◆ Problem details
What you return should be only the lines starting at the one that contains "198x213 pixels." and running to the end of the listing, exactly as written, minus any pictures.

◆ Material to process
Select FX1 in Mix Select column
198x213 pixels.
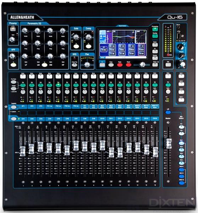point(181,127)
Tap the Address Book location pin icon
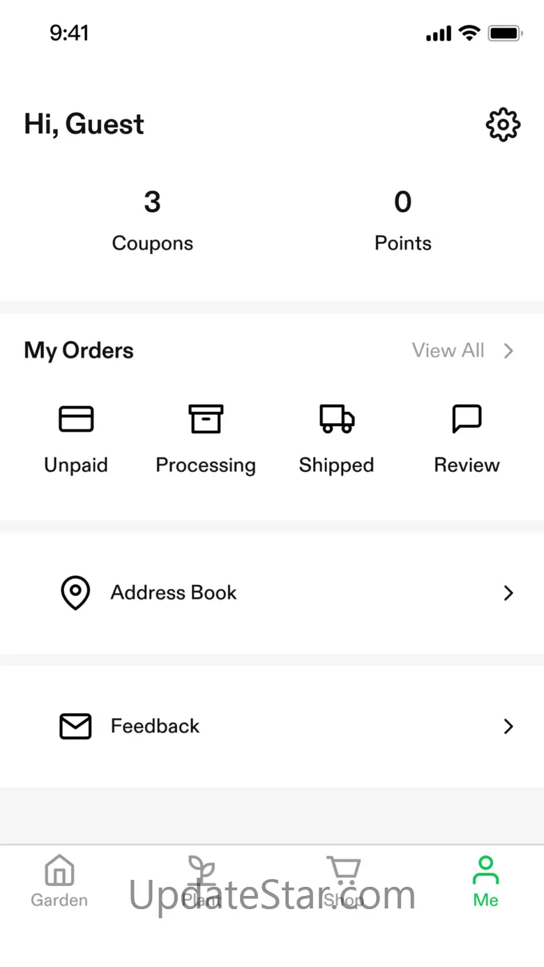Image resolution: width=544 pixels, height=967 pixels. [75, 593]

◆ Result for this task
198x213 pixels.
point(181,127)
Tap the Address Book location pin icon
Image resolution: width=544 pixels, height=967 pixels. [75, 593]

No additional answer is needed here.